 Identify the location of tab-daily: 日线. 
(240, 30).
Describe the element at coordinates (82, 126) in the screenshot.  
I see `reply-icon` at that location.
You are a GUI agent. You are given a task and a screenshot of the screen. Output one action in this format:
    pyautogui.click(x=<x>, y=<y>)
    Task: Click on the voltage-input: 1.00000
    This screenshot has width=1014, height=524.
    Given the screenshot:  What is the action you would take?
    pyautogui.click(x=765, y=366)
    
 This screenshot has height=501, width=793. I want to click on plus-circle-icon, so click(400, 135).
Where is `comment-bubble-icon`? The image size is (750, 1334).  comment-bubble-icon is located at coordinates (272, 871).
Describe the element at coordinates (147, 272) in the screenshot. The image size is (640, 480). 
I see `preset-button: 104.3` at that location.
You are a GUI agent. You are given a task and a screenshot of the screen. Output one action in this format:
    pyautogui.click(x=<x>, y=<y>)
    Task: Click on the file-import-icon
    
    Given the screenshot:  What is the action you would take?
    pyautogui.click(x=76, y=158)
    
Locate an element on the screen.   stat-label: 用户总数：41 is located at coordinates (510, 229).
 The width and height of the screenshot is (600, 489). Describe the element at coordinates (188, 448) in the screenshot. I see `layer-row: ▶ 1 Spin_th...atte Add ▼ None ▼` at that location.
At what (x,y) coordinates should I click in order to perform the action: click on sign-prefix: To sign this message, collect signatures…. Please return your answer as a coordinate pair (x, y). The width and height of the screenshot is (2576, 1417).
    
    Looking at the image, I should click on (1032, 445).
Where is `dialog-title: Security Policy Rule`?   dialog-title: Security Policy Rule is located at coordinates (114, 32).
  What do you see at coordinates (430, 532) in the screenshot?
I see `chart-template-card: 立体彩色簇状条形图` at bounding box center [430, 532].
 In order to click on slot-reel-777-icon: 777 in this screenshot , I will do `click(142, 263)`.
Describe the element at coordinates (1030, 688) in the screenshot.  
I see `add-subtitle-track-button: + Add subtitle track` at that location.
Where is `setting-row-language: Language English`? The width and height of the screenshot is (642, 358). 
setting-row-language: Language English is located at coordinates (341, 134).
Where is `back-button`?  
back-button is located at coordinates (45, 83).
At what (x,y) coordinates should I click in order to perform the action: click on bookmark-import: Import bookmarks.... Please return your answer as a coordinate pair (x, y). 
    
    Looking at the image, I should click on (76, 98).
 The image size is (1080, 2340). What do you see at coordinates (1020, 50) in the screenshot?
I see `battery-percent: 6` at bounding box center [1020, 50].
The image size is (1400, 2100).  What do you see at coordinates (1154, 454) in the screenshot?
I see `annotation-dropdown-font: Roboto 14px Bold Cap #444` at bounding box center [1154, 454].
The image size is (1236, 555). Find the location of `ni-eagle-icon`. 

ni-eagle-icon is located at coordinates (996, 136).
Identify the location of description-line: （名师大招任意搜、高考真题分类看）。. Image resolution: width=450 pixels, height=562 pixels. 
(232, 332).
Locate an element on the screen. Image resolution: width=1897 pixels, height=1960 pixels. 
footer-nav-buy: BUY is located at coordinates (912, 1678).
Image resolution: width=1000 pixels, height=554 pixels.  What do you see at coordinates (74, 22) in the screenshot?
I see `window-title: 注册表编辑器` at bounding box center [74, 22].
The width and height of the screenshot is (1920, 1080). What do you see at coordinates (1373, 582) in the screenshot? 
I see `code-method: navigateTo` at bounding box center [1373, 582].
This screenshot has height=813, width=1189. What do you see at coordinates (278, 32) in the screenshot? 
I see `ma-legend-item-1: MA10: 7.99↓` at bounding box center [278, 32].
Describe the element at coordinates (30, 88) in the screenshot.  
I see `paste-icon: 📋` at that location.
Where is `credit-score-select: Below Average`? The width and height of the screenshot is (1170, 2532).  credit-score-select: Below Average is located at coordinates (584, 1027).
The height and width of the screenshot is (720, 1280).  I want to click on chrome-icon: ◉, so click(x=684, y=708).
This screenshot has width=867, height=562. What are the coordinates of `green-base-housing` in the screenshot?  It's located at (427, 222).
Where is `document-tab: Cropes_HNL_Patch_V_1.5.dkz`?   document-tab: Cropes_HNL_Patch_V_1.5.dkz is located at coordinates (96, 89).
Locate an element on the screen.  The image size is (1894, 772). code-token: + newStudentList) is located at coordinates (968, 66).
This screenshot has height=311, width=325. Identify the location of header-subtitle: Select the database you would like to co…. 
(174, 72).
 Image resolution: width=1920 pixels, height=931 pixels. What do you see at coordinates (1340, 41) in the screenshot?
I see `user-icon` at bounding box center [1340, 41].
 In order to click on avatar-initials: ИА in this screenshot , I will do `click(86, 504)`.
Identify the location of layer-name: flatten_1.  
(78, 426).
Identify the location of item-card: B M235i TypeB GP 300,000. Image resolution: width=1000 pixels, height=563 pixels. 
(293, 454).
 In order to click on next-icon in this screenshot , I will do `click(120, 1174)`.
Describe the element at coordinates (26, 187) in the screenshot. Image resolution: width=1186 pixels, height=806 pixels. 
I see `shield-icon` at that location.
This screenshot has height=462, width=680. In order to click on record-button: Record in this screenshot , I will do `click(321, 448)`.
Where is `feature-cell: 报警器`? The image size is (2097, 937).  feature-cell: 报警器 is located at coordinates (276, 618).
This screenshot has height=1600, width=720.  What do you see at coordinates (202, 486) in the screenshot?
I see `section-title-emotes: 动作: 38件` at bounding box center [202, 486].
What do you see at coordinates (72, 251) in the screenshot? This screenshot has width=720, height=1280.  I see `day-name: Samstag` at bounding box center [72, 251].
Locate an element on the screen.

» **Request**
Reproduce every one of the records above word for word, keeping each line in its original order.

» **Problem solution**
 Identify the location of tab-daily: 日线. 
(240, 30).
Describe the element at coordinates (82, 126) in the screenshot.  
I see `reply-icon` at that location.
You are a GUI agent. You are given a task and a screenshot of the screen. Output one action in this format:
    pyautogui.click(x=<x>, y=<y>)
    Task: Click on the voltage-input: 1.00000
    This screenshot has width=1014, height=524.
    Given the screenshot:  What is the action you would take?
    pyautogui.click(x=765, y=366)
    
 This screenshot has height=501, width=793. I want to click on plus-circle-icon, so click(400, 135).
Where is `comment-bubble-icon`? The image size is (750, 1334).  comment-bubble-icon is located at coordinates (272, 871).
Describe the element at coordinates (147, 272) in the screenshot. The image size is (640, 480). 
I see `preset-button: 104.3` at that location.
You are a GUI agent. You are given a task and a screenshot of the screen. Output one action in this format:
    pyautogui.click(x=<x>, y=<y>)
    Task: Click on the file-import-icon
    
    Given the screenshot:  What is the action you would take?
    pyautogui.click(x=76, y=158)
    
Locate an element on the screen.   stat-label: 用户总数：41 is located at coordinates (510, 229).
 The width and height of the screenshot is (600, 489). Describe the element at coordinates (188, 448) in the screenshot. I see `layer-row: ▶ 1 Spin_th...atte Add ▼ None ▼` at that location.
At what (x,y) coordinates should I click in order to perform the action: click on sign-prefix: To sign this message, collect signatures…. Please return your answer as a coordinate pair (x, y). The width and height of the screenshot is (2576, 1417).
    
    Looking at the image, I should click on (1032, 445).
Where is `dialog-title: Security Policy Rule`?   dialog-title: Security Policy Rule is located at coordinates (114, 32).
  What do you see at coordinates (430, 532) in the screenshot?
I see `chart-template-card: 立体彩色簇状条形图` at bounding box center [430, 532].
 In order to click on slot-reel-777-icon: 777 in this screenshot , I will do `click(142, 263)`.
Describe the element at coordinates (1030, 688) in the screenshot.  
I see `add-subtitle-track-button: + Add subtitle track` at that location.
Where is `setting-row-language: Language English`? The width and height of the screenshot is (642, 358). 
setting-row-language: Language English is located at coordinates (341, 134).
Where is `back-button`?  
back-button is located at coordinates (45, 83).
At what (x,y) coordinates should I click in order to perform the action: click on bookmark-import: Import bookmarks.... Please return your answer as a coordinate pair (x, y). 
    
    Looking at the image, I should click on (76, 98).
 The image size is (1080, 2340). What do you see at coordinates (1020, 50) in the screenshot?
I see `battery-percent: 6` at bounding box center [1020, 50].
The image size is (1400, 2100).  What do you see at coordinates (1154, 454) in the screenshot?
I see `annotation-dropdown-font: Roboto 14px Bold Cap #444` at bounding box center [1154, 454].
The image size is (1236, 555). Find the location of `ni-eagle-icon`. 

ni-eagle-icon is located at coordinates (996, 136).
Identify the location of description-line: （名师大招任意搜、高考真题分类看）。. Image resolution: width=450 pixels, height=562 pixels. 
(232, 332).
Locate an element on the screen. Image resolution: width=1897 pixels, height=1960 pixels. 
footer-nav-buy: BUY is located at coordinates (912, 1678).
Image resolution: width=1000 pixels, height=554 pixels.  What do you see at coordinates (74, 22) in the screenshot?
I see `window-title: 注册表编辑器` at bounding box center [74, 22].
The width and height of the screenshot is (1920, 1080). What do you see at coordinates (1373, 582) in the screenshot? 
I see `code-method: navigateTo` at bounding box center [1373, 582].
This screenshot has height=813, width=1189. What do you see at coordinates (278, 32) in the screenshot? 
I see `ma-legend-item-1: MA10: 7.99↓` at bounding box center [278, 32].
Describe the element at coordinates (30, 88) in the screenshot.  
I see `paste-icon: 📋` at that location.
Where is `credit-score-select: Below Average`? The width and height of the screenshot is (1170, 2532).  credit-score-select: Below Average is located at coordinates (584, 1027).
The height and width of the screenshot is (720, 1280).  I want to click on chrome-icon: ◉, so click(x=684, y=708).
This screenshot has width=867, height=562. What are the coordinates of `green-base-housing` in the screenshot?  It's located at (427, 222).
Where is `document-tab: Cropes_HNL_Patch_V_1.5.dkz`?   document-tab: Cropes_HNL_Patch_V_1.5.dkz is located at coordinates (96, 89).
Locate an element on the screen.  The image size is (1894, 772). code-token: + newStudentList) is located at coordinates (968, 66).
This screenshot has height=311, width=325. Identify the location of header-subtitle: Select the database you would like to co…. 
(174, 72).
 Image resolution: width=1920 pixels, height=931 pixels. What do you see at coordinates (1340, 41) in the screenshot?
I see `user-icon` at bounding box center [1340, 41].
 In order to click on avatar-initials: ИА in this screenshot , I will do `click(86, 504)`.
Identify the location of layer-name: flatten_1.  
(78, 426).
Identify the location of item-card: B M235i TypeB GP 300,000. Image resolution: width=1000 pixels, height=563 pixels. 
(293, 454).
 In order to click on next-icon in this screenshot , I will do `click(120, 1174)`.
Describe the element at coordinates (26, 187) in the screenshot. Image resolution: width=1186 pixels, height=806 pixels. 
I see `shield-icon` at that location.
This screenshot has height=462, width=680. In order to click on record-button: Record in this screenshot , I will do `click(321, 448)`.
Where is `feature-cell: 报警器`? The image size is (2097, 937).  feature-cell: 报警器 is located at coordinates (276, 618).
This screenshot has height=1600, width=720.  What do you see at coordinates (202, 486) in the screenshot?
I see `section-title-emotes: 动作: 38件` at bounding box center [202, 486].
What do you see at coordinates (72, 251) in the screenshot? This screenshot has width=720, height=1280.  I see `day-name: Samstag` at bounding box center [72, 251].
Locate an element on the screen.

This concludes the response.